(Collected data)
════════
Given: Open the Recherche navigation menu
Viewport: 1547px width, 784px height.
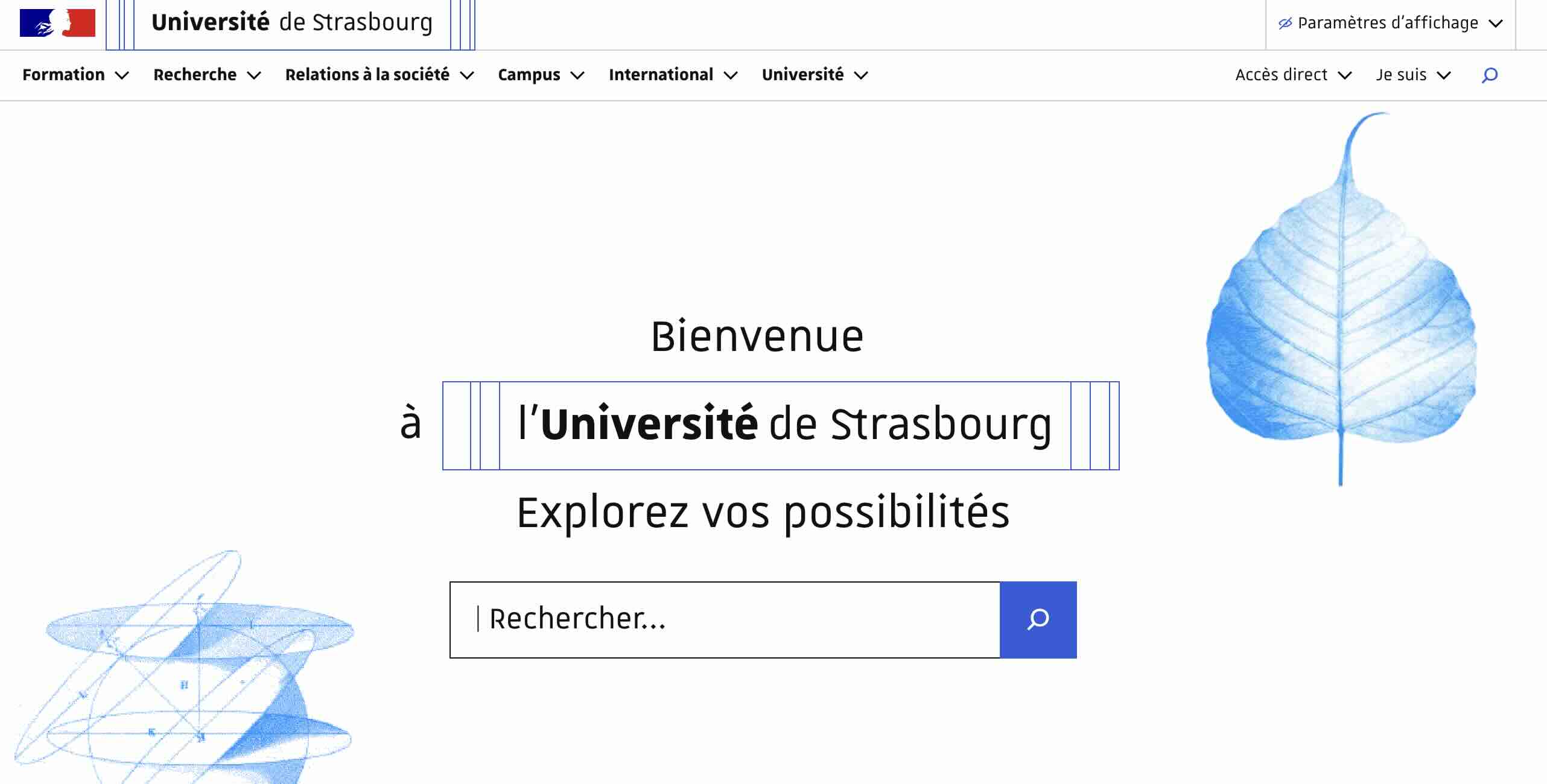Looking at the screenshot, I should click(195, 75).
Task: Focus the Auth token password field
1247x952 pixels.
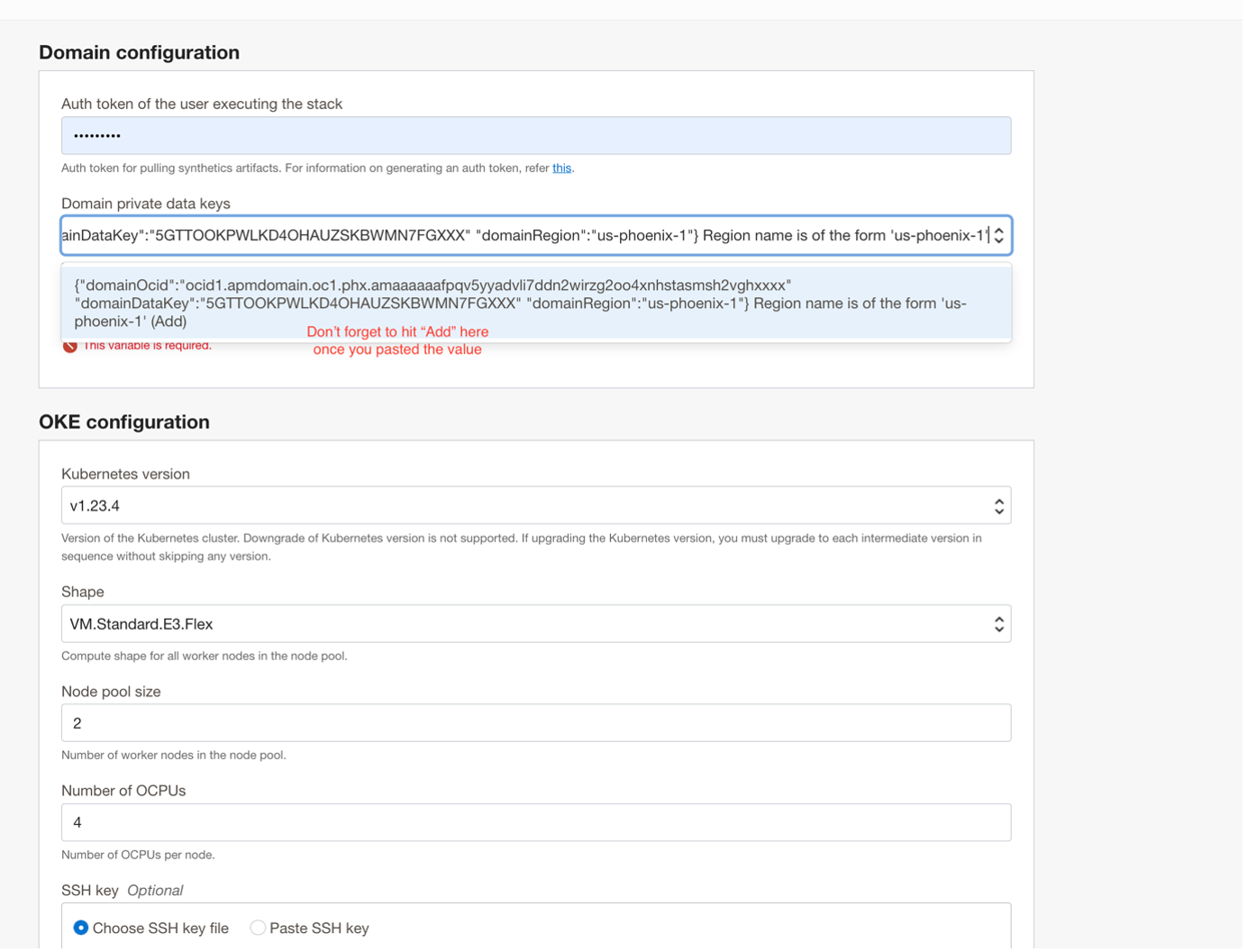Action: pyautogui.click(x=535, y=136)
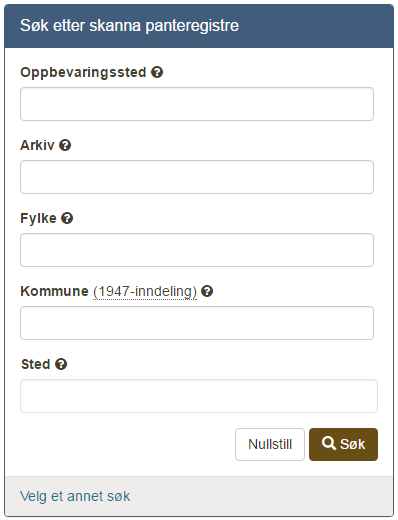
Task: Click the 'Søk etter skanna panteregistre' header
Action: pos(130,26)
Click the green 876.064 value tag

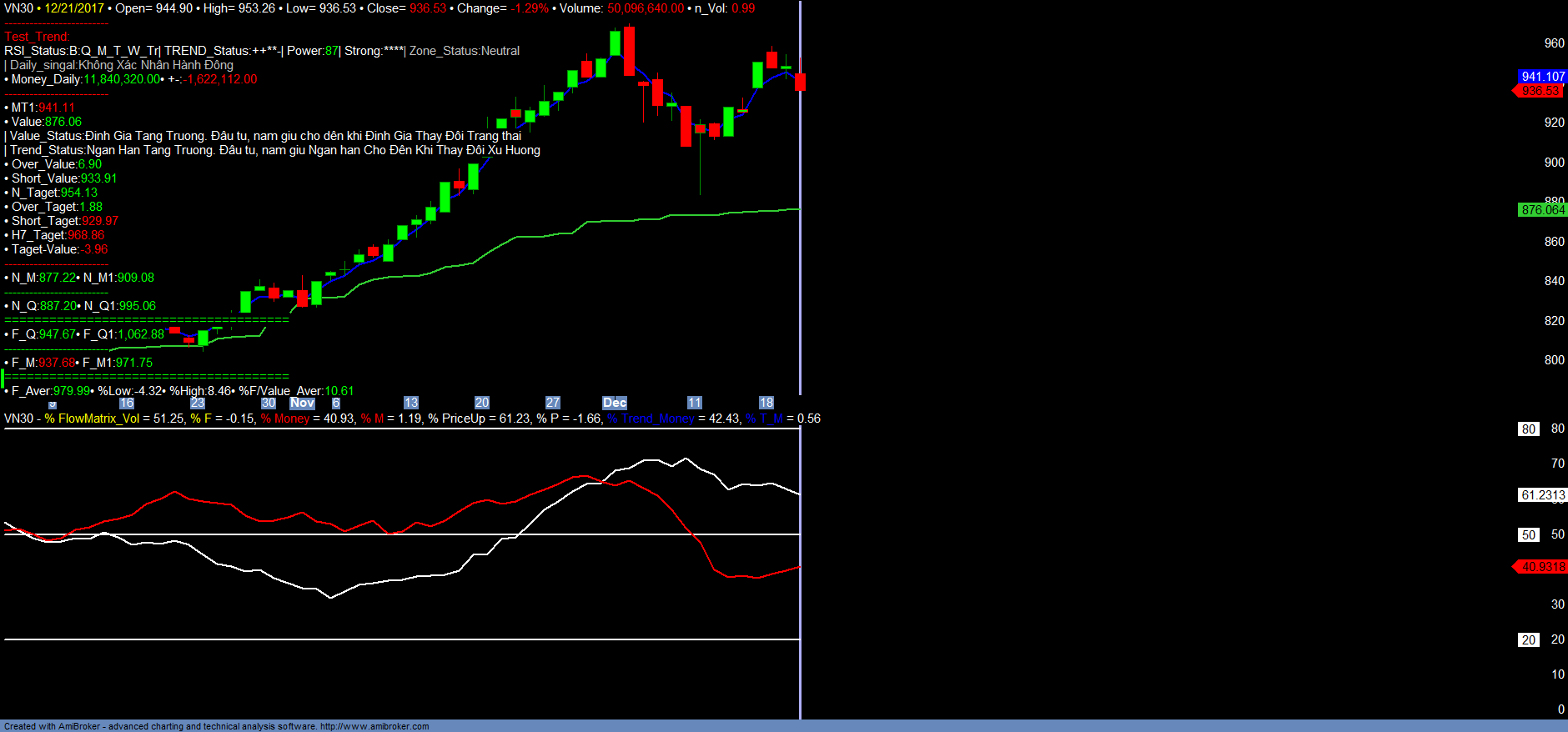[x=1542, y=210]
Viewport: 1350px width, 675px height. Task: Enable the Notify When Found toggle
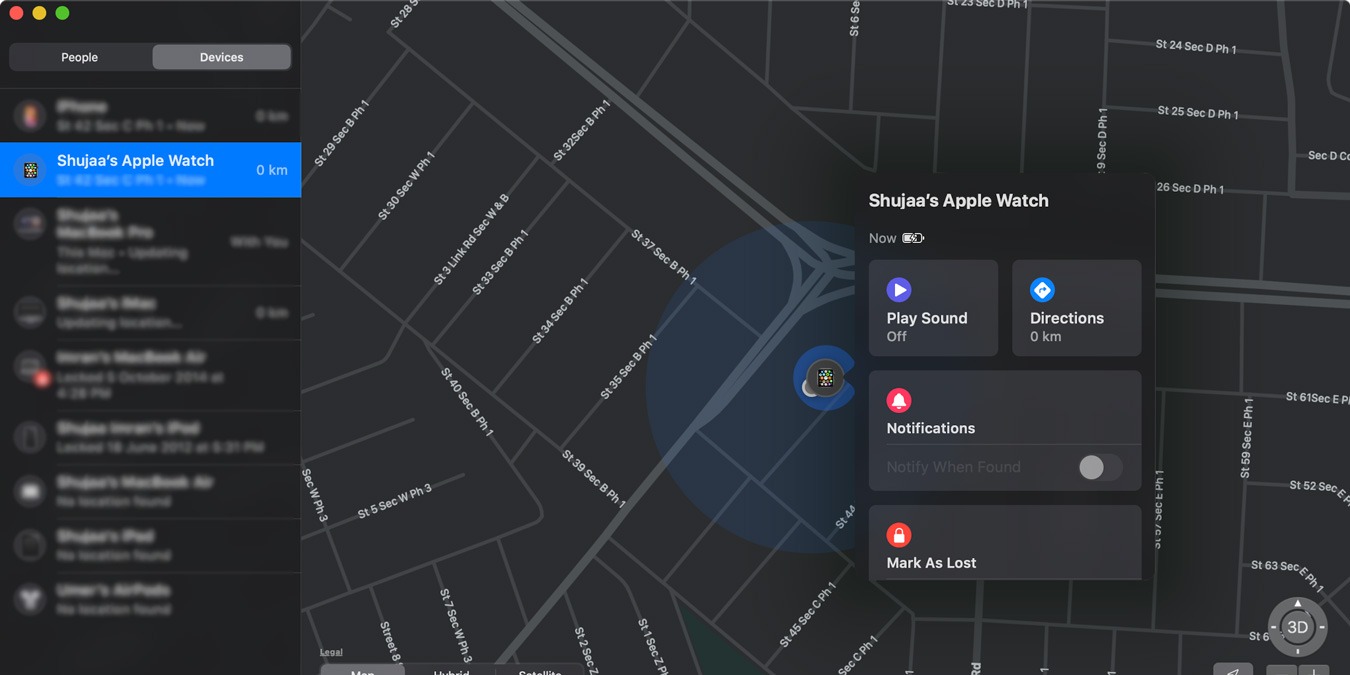pyautogui.click(x=1100, y=467)
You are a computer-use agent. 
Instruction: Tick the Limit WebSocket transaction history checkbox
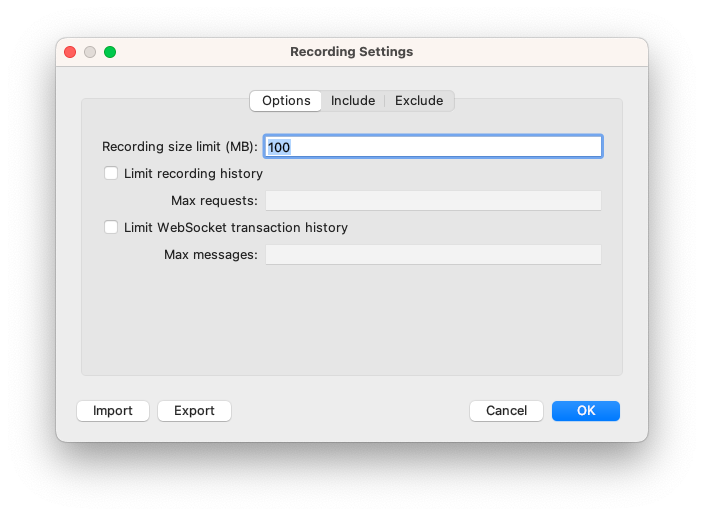point(111,227)
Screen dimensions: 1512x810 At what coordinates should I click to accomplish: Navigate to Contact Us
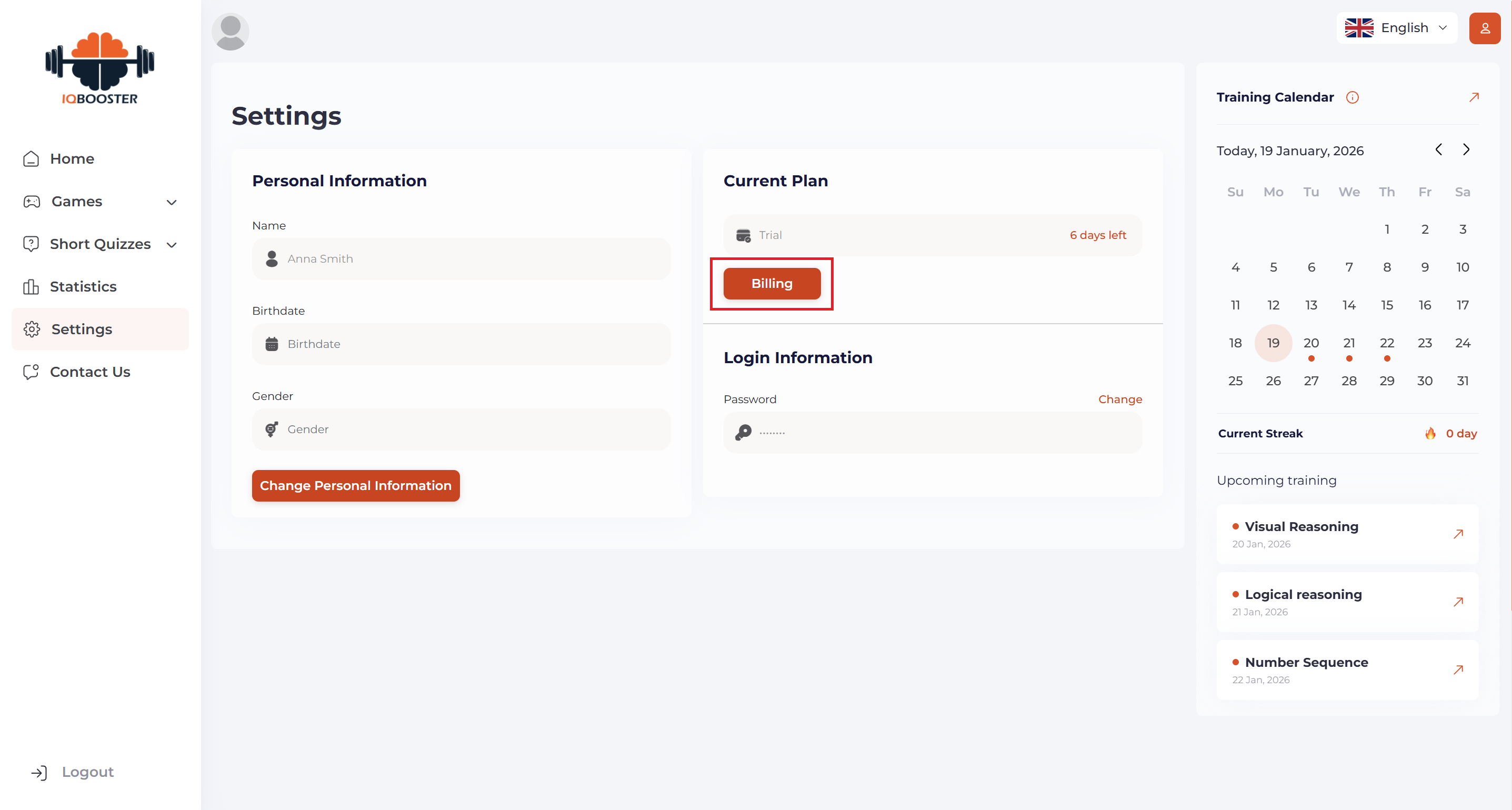point(90,372)
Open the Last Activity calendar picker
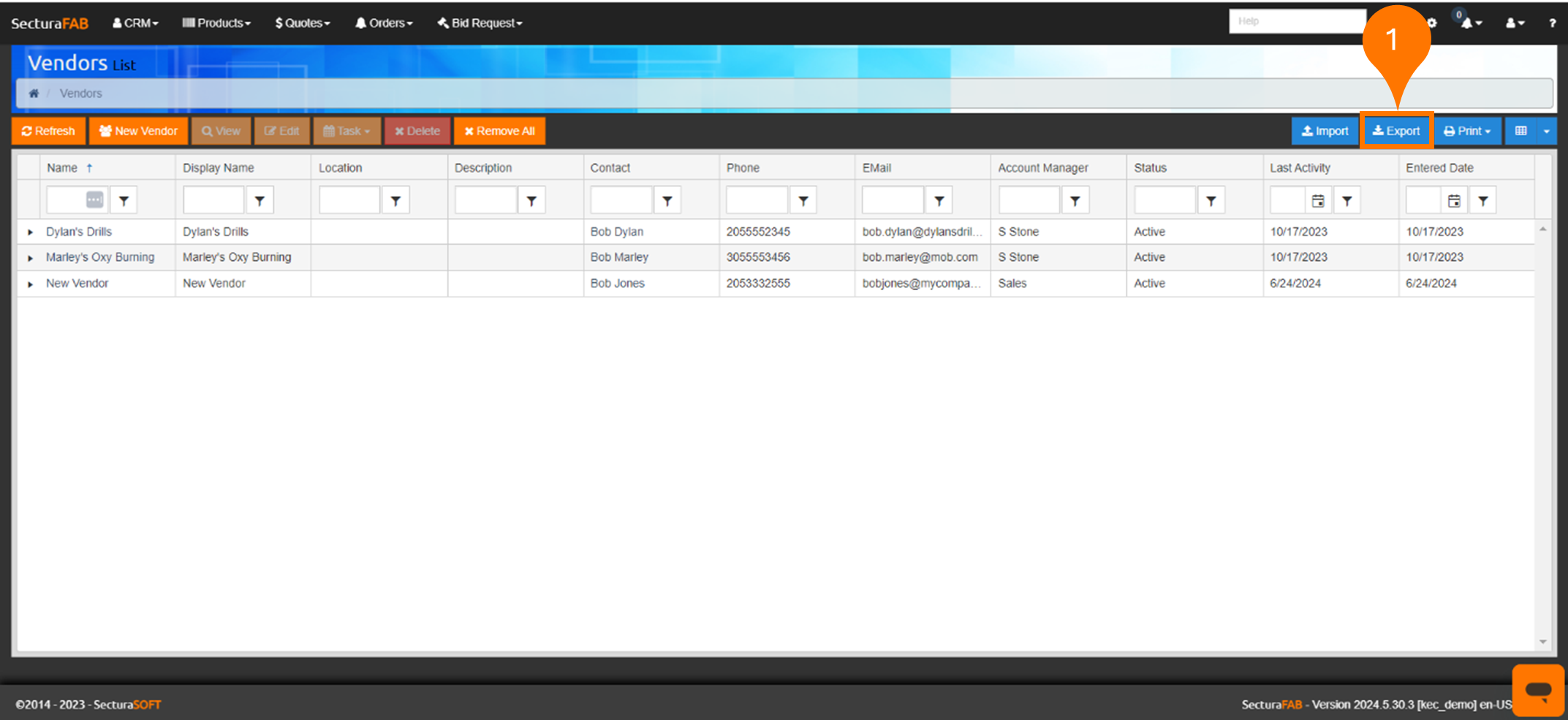 click(1318, 200)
════════
## Problem description:
Every line above should be repeated exactly; pictures stay out of the copy.

## Problem solution:
Given: Open the Recherche navigation menu
Viewport: 1547px width, 784px height.
Looking at the screenshot, I should click(195, 75).
Task: Focus the Auth token password field
1247x952 pixels.
Action: pyautogui.click(x=535, y=136)
Task: Click the 'Søk etter skanna panteregistre' header
Action: pos(130,26)
Click the green 876.064 value tag

[x=1542, y=210]
Viewport: 1350px width, 675px height. Task: Enable the Notify When Found toggle
pyautogui.click(x=1100, y=467)
You are a computer-use agent. 
Instruction: Tick the Limit WebSocket transaction history checkbox
point(111,227)
Screen dimensions: 1512x810 At what coordinates should I click to accomplish: Navigate to Contact Us
point(90,372)
Open the Last Activity calendar picker
 click(1318, 200)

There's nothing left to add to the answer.